Your objective >> Reproduce the material from the line with "Click the Add connection link" up to and including the line with "[x=507, y=390]", substituting "radio button" for "radio option" and leaving everything else unchanged.

-- -- --

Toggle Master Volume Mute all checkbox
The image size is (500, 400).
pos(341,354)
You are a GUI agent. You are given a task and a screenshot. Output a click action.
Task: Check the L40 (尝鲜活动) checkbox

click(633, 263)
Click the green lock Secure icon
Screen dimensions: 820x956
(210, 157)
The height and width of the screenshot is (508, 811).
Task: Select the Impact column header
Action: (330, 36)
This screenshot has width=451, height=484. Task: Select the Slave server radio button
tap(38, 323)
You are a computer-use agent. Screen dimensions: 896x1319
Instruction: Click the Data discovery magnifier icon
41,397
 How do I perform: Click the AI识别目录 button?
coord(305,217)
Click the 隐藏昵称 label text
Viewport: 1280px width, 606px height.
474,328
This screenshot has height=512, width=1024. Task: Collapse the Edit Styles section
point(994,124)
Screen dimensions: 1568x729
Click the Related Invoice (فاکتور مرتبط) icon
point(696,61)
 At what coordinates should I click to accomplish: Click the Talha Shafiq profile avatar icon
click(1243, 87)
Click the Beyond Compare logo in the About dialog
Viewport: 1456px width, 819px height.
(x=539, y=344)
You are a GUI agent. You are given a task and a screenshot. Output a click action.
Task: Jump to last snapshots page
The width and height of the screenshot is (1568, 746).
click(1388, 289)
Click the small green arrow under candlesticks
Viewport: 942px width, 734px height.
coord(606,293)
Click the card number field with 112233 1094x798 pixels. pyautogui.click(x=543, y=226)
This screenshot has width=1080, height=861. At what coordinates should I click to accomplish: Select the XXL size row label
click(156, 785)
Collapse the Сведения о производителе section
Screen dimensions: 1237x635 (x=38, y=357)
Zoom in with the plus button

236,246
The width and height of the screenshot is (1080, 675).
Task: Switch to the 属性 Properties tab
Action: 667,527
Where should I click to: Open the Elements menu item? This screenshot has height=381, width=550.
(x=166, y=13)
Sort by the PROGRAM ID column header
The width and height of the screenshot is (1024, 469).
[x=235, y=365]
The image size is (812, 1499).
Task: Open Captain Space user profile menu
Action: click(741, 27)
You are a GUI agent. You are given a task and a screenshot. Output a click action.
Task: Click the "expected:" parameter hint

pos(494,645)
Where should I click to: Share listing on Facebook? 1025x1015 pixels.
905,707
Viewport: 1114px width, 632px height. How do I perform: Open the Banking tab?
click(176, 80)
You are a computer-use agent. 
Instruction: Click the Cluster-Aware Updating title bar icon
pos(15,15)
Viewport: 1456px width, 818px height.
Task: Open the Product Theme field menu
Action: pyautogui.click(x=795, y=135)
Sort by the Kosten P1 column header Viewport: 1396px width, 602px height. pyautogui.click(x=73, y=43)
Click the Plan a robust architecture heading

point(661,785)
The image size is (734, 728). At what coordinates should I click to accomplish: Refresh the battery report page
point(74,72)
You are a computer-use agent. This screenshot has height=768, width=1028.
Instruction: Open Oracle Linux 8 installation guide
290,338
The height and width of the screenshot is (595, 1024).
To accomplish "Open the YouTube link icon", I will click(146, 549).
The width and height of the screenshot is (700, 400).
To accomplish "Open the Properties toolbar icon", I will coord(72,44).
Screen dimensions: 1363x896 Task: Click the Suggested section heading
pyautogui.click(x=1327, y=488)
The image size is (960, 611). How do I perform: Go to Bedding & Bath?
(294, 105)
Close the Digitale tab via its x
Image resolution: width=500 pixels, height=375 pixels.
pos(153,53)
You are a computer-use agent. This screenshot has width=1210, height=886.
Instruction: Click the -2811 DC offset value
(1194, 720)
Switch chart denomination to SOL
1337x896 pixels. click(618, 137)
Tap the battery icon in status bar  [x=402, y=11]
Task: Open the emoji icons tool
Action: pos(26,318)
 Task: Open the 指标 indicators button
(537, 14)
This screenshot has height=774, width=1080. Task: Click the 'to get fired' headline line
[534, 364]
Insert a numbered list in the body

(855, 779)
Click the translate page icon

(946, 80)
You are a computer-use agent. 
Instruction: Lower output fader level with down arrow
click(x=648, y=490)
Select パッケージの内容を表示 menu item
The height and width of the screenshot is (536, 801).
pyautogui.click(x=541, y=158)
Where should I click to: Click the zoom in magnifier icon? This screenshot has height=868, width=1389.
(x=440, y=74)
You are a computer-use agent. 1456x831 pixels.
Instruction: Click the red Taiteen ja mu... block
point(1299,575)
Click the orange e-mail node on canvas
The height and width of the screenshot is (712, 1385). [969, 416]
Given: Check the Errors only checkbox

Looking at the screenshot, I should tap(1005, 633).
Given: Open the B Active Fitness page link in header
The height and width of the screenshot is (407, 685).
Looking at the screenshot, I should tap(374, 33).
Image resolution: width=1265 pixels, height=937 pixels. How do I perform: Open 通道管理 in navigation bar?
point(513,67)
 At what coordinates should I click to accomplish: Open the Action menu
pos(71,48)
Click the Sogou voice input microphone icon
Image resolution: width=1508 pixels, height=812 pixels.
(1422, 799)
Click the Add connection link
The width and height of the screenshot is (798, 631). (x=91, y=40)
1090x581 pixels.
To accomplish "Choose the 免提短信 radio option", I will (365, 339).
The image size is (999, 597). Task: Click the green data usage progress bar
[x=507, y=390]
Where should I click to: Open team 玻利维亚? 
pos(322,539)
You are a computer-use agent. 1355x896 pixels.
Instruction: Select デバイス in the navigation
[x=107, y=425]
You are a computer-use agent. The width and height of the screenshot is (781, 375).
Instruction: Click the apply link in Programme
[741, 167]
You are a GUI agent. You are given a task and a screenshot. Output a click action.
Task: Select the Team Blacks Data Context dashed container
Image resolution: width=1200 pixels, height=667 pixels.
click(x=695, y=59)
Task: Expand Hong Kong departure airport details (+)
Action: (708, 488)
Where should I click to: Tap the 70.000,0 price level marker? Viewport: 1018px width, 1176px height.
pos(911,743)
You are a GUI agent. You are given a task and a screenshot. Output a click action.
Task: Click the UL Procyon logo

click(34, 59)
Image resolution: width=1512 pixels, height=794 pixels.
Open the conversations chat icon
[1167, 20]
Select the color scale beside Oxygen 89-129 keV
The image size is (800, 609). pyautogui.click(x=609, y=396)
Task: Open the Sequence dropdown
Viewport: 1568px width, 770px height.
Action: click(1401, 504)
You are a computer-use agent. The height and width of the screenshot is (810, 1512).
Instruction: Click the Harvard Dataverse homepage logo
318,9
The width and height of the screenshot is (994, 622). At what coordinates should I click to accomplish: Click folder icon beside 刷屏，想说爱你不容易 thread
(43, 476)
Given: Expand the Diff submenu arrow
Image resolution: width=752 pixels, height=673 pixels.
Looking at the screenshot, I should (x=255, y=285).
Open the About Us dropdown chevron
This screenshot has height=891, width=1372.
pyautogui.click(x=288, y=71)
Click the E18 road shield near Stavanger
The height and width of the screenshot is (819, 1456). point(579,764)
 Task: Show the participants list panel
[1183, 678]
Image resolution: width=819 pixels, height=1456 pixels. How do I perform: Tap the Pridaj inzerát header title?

-- -- --

Solution to this task >>
Click the Add connection link
The width and height of the screenshot is (798, 631). (x=91, y=40)
1090x581 pixels.
To accomplish "Choose the 免提短信 radio button", I will (365, 339).
The image size is (999, 597). Task: Click the green data usage progress bar
[x=507, y=390]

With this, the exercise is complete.